Majors are required to spend at least one semester in Latin America matriculated in a program that offers university-level courses (not in a language acquisition program). In exceptional cases, the board will consider petitions to waive this requirement. All course work abroad must be conducted in either Spanish or Portuguese. All study-abroad plans must be approved by the director of the Latin American Studies Program. Programs not on the pre-approved list will be considered through our own petition process (apart from that of Off-Campus Study). Students may count up to four semester courses of foreign study credit toward the major if they study abroad for an entire year, but only up to two semester courses if they study abroad for just one semester. Students with transfer credits should be advised that four semester courses, combining study abroad and credits from other institutions, is the maximum total permitted to count toward the Latin American studies major. A minimum grade point average of 2.7 is required for permission to study abroad. Prerequisites for study abroad include the completion of Spanish 135 and Spanish 231 (may be taken concurrently) with a grade of C or better.

Note: Students wishing to fulfill the advanced grammar requirement in Portuguese must enroll, after securing the approval of the director of the Latin American Studies Program, in either a one-semester language program abroad (which will not replace the study-abroad requirement) or in an intensive summer language program that certifies advanced proficiency.

Honors in Latin American Studies

Students majoring in Latin American studies with a 3.7 major average or better and 3.3 overall GPA at the end of their fifth semester (including course work done abroad) may apply for admission to the honors program by May 30 of their junior year. Permission of the program director and faculty sponsor is required. The honors program involves a yearlong independent research project that replaces the senior seminar requirement. Students must successfully defend their proposal before fall break, their first chapter (or equivalent) before the end of the first semester, and their thesis before the end of the academic year. Successful completion of the work of the honors thesis and of the major will enable the student to graduate with “Honors in Latin American Studies.”

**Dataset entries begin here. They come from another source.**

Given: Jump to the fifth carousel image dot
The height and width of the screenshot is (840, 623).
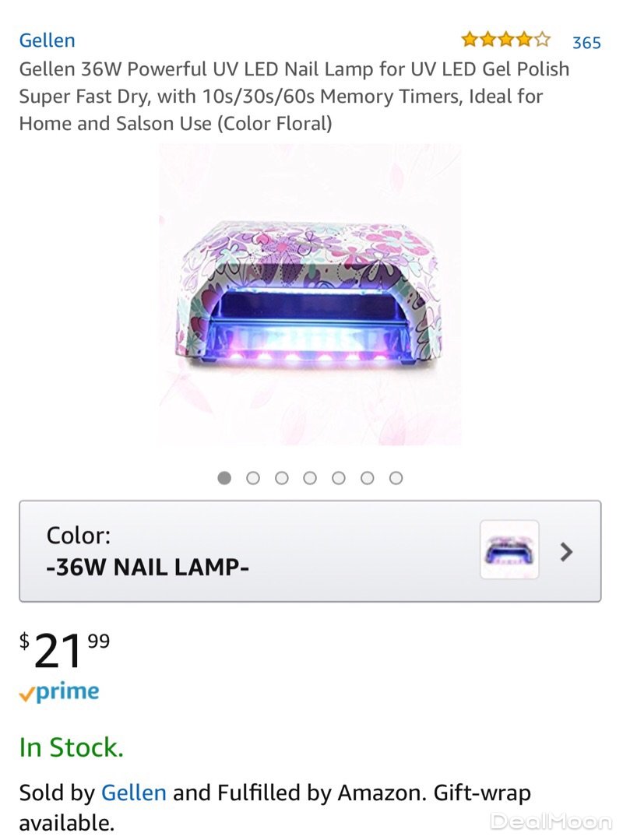Looking at the screenshot, I should tap(339, 478).
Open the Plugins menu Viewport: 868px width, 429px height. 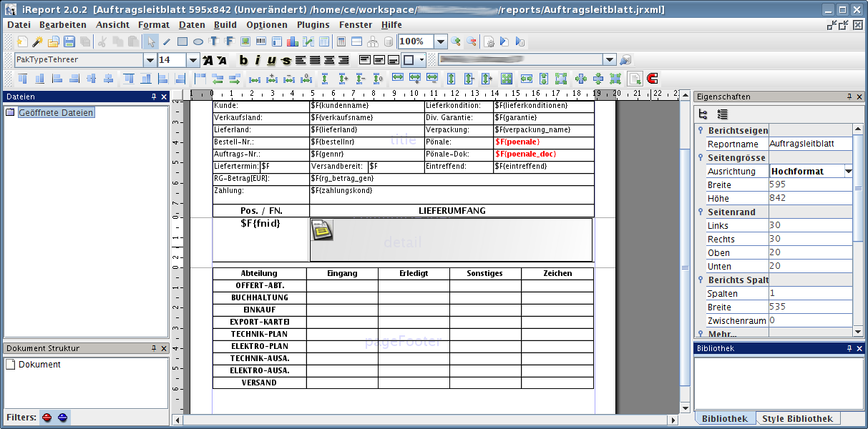(x=313, y=24)
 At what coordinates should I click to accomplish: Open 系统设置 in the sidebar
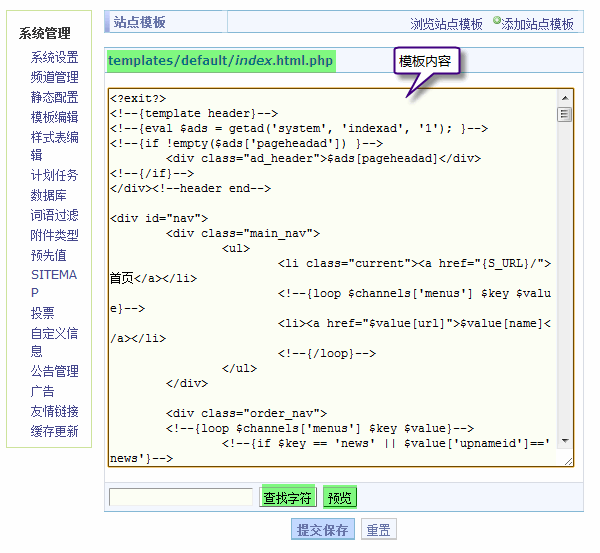pos(54,58)
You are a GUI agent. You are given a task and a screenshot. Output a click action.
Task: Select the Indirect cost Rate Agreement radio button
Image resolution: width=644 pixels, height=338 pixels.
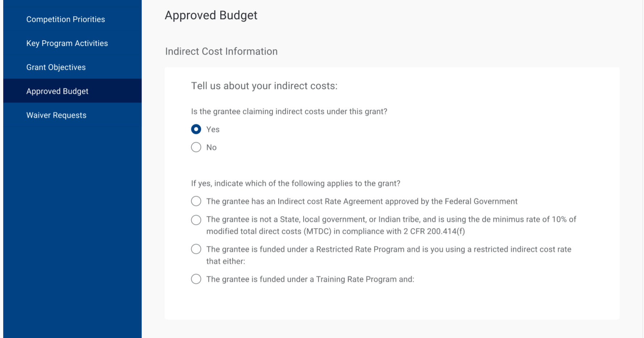click(196, 201)
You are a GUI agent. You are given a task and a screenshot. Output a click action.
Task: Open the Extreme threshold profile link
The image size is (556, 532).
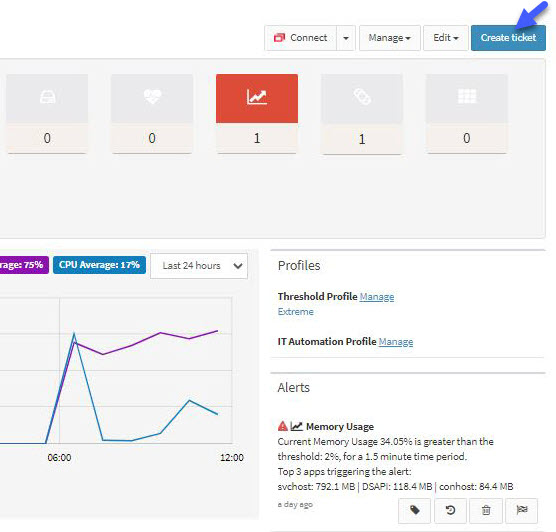(x=296, y=312)
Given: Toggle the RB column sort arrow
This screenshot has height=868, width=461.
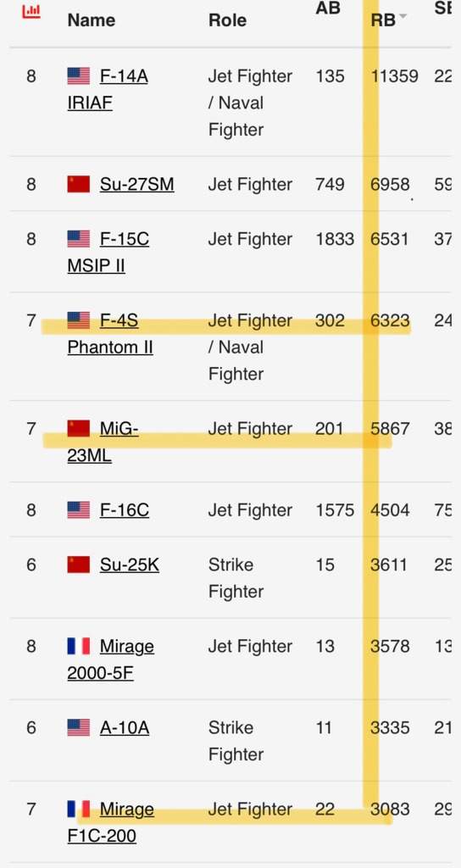Looking at the screenshot, I should pyautogui.click(x=403, y=17).
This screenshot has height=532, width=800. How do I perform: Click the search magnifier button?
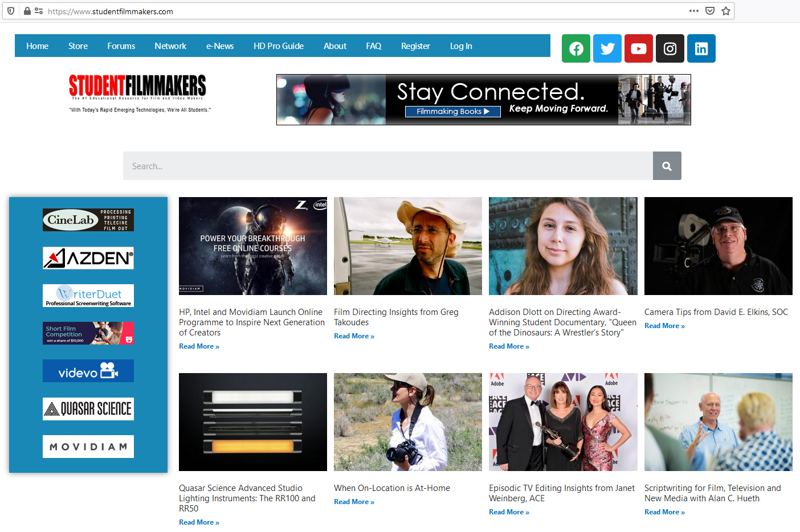click(x=667, y=166)
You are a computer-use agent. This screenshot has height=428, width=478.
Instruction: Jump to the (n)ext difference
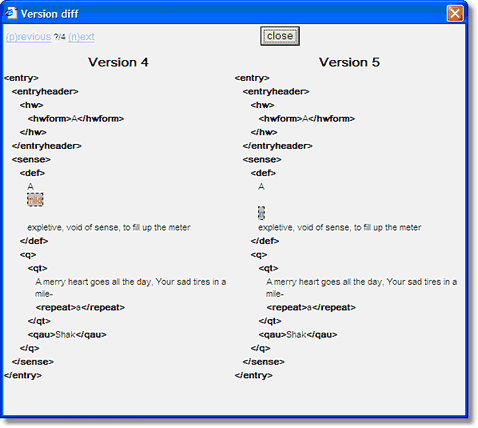81,37
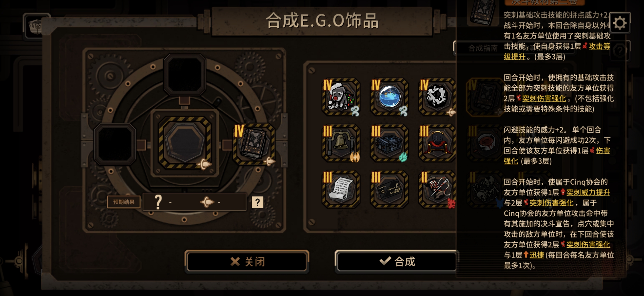Select the bloody claws tier II gift

point(437,189)
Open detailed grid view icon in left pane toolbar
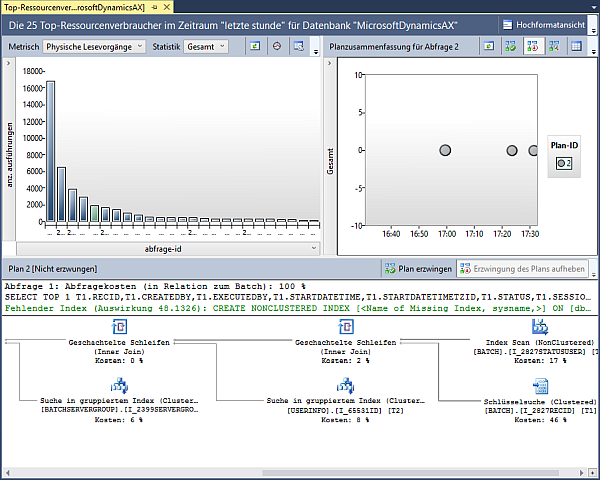Viewport: 600px width, 480px height. coord(301,46)
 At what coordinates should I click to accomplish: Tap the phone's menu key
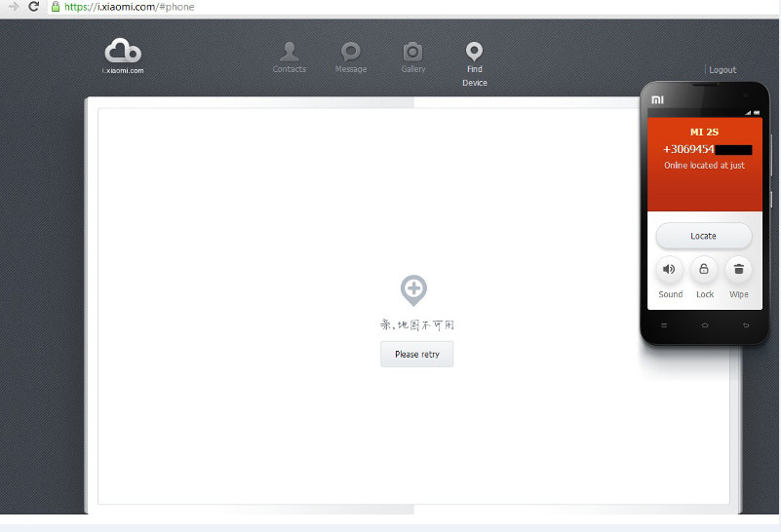[665, 324]
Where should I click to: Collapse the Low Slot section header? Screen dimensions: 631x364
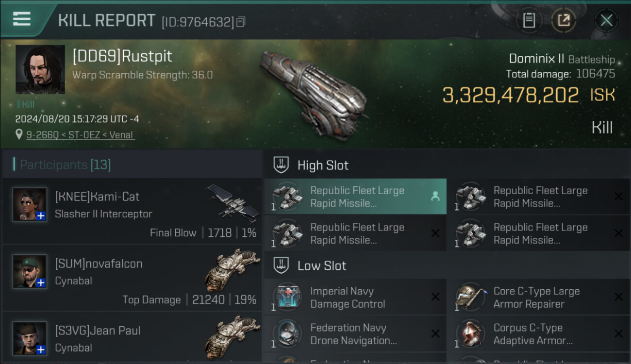click(x=322, y=266)
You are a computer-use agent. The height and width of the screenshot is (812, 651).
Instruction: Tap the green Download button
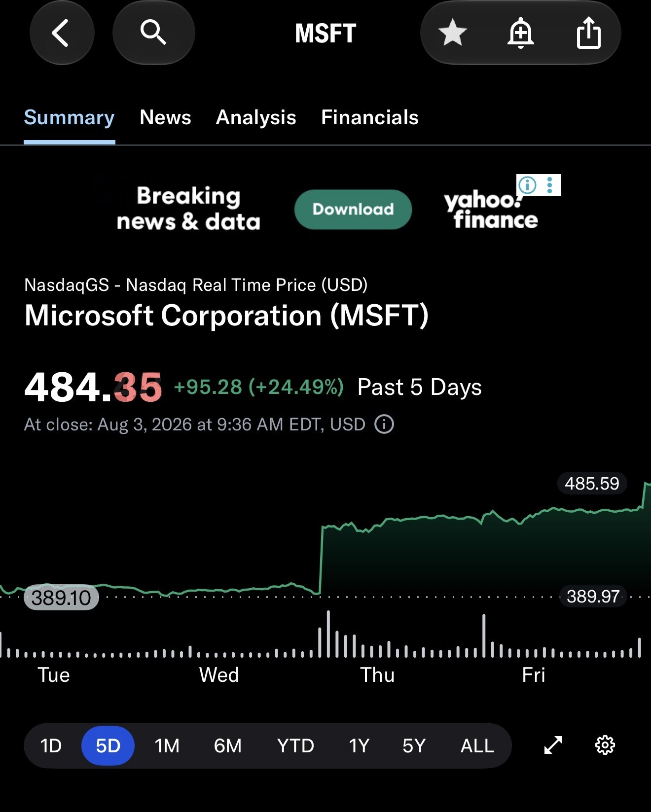(353, 209)
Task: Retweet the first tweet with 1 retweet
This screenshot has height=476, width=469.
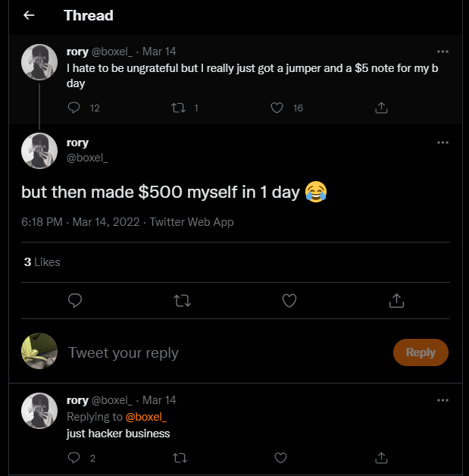Action: pyautogui.click(x=179, y=108)
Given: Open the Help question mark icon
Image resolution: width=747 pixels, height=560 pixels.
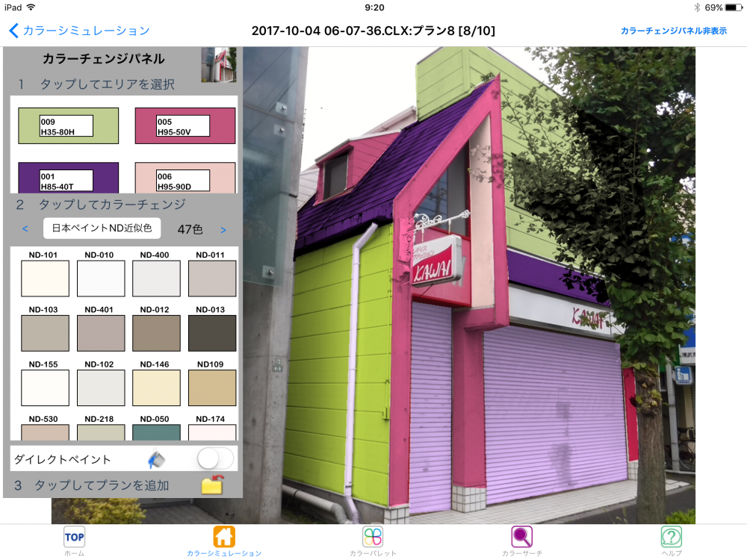Looking at the screenshot, I should click(672, 536).
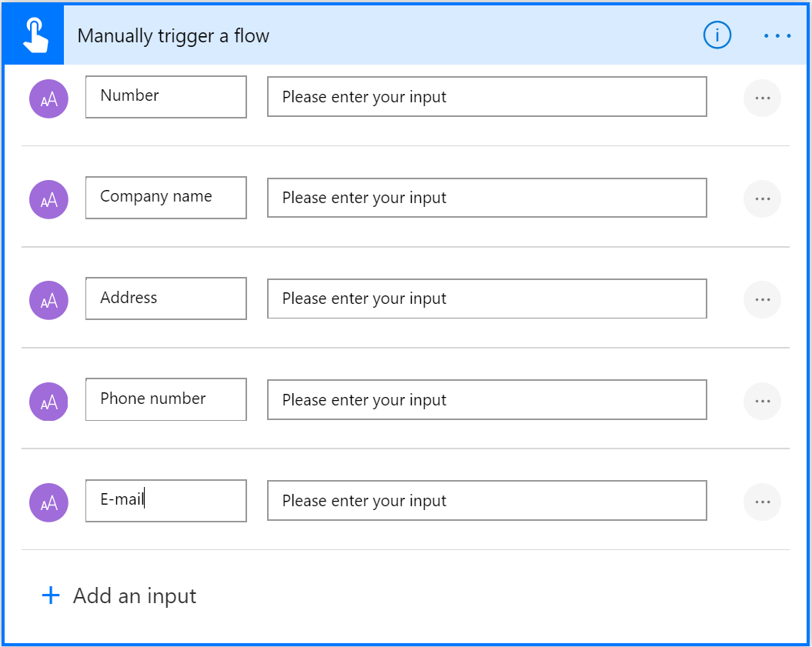This screenshot has height=647, width=812.
Task: Click the text type icon beside E-mail
Action: (x=48, y=502)
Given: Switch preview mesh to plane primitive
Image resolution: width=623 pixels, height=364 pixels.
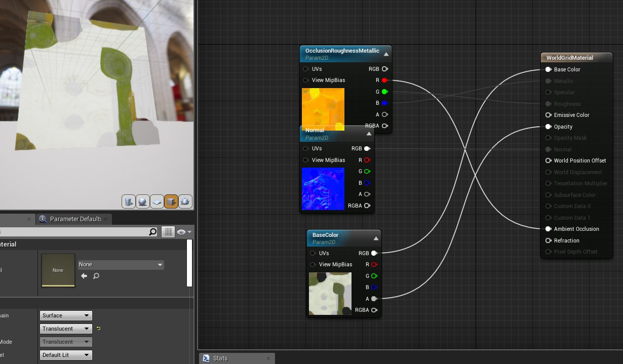Looking at the screenshot, I should [x=157, y=202].
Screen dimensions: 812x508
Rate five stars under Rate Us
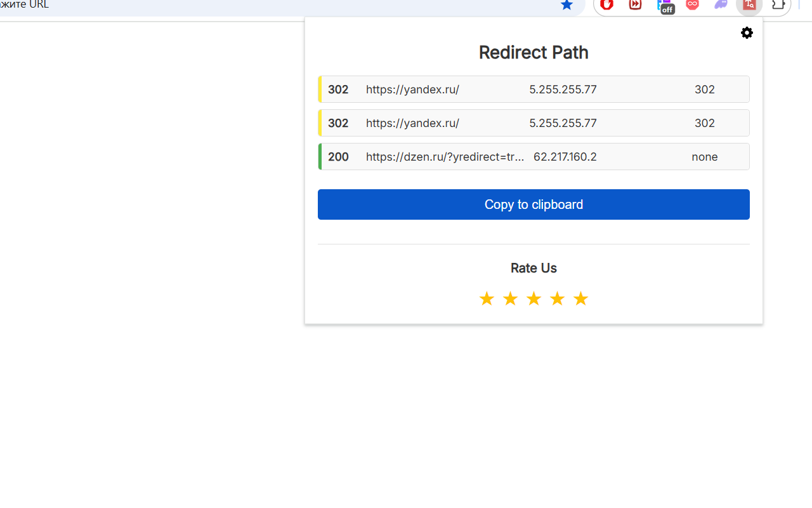coord(580,298)
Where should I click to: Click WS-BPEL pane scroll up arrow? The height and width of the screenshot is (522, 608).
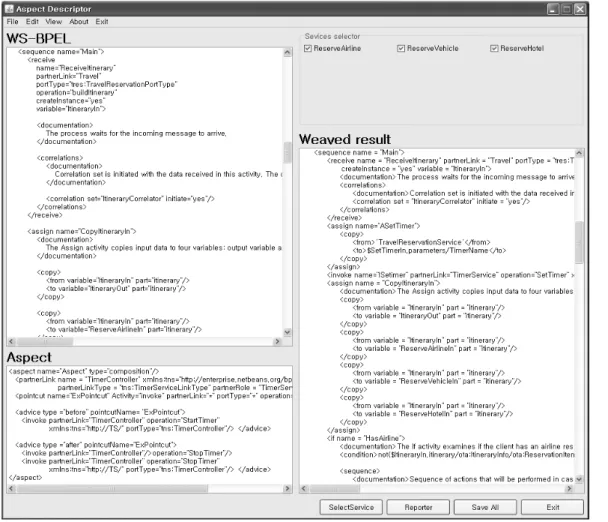click(287, 52)
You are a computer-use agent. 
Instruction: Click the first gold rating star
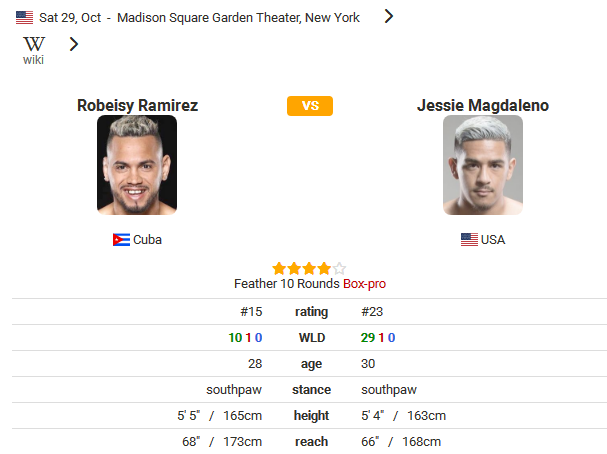point(279,268)
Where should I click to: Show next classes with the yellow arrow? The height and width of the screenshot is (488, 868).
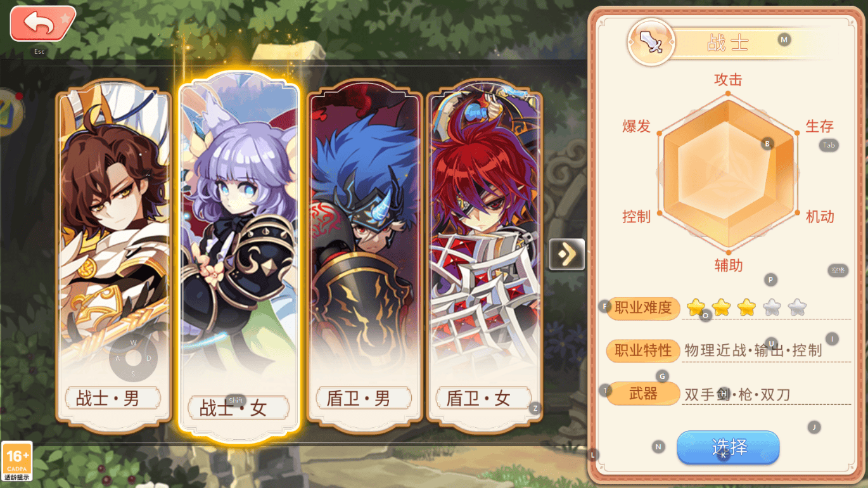[566, 254]
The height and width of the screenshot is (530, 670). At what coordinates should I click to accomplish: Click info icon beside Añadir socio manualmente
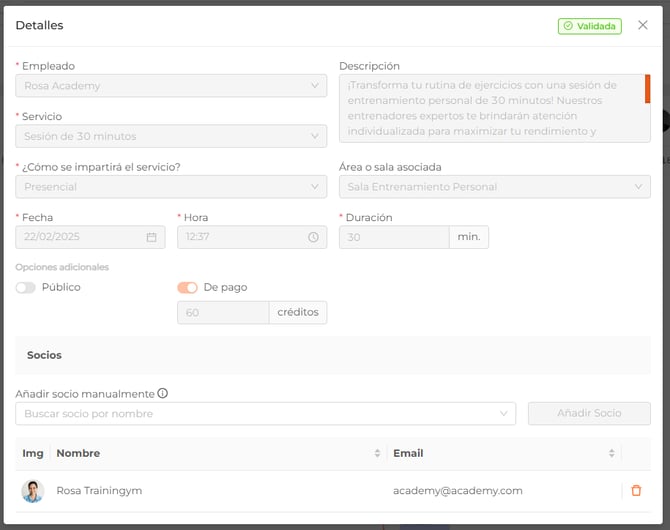click(x=163, y=394)
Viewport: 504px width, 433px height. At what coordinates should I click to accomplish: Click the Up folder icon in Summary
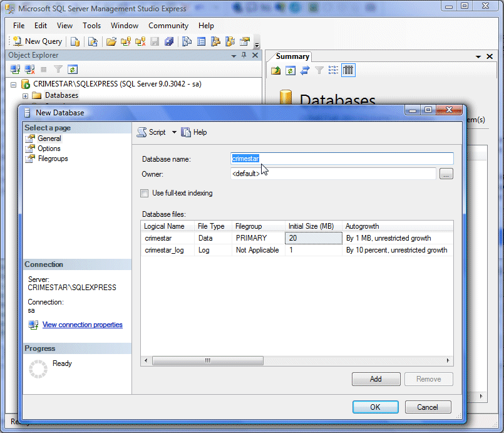pyautogui.click(x=276, y=70)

Other Applicable Courses +

Courses Approved for the Major in Latin American Studies

Anthropology

  • 236 Illegal Drugs, Law, and the State
  • 242 Anthropology of Latin America: City Life
  • 247 Colombian Politics through Film
  • 361 Militaries, Militarization, and War

Economics

  • 214 Economic Policy and Performance in Contemporary Latin America

Government

  • 253 Introduction to Latin American Politics
  • 264 Challenges to Democracy in Latin America
  • 456 Seminar: Civil Society and Social Change in Latin America

Latin American Studies

  • 173 History of Latin America, 1491 to 1900
  • 174 Introduction to Latin American Studies
  • 272 Mexican History: Justice, Rights, and Revolution
  • 275 Strongmen and Populism in Modern Spain and Latin America
  • 277 History of the Maya from 200 B.C.
  • 373 Religion and Unbelief in Modern Latin American History
  • 378 U.S.’s “Back Yard”
  • 473 Seminar: Historical Roots of Violence in Modern Latin America

Spanish

  • 135 Introduction to Literary Analysis
  • 231 Advanced Spanish
  • 264 Uncovering Tradition: Introduction to U.S. Latino/a Literature
  • 265 The Short Novel in Spanish America
  • 267 Family/History/Nation: Latina/o Genealogies
  • 273 Contemporary Spanish-American Short Story
  • 276 U.S. Latina/Chicana Women Writers
  • 278 Narratives, Artifacts, and Monuments of Pre-Columbian Civilizations
  • 338 The Diasporic Imagination: Cubans beyond Cuba
  • 341 Cities, Bodies, and Nations in Caribbean Literature
  • 354 Detectives and Spies: Popular Culture in Spanish-American Fiction
  • 371 The Colonial Experience: European and Amerindian Responses

Note: Additional courses, often taught by visiting faculty, may be available from time to time as temporary offerings and may be counted toward the major with permission of the Latin American Studies Program director. Up to two courses from a semester of study abroad and up to four courses from a year of study abroad may be counted toward the major with permission of the program director.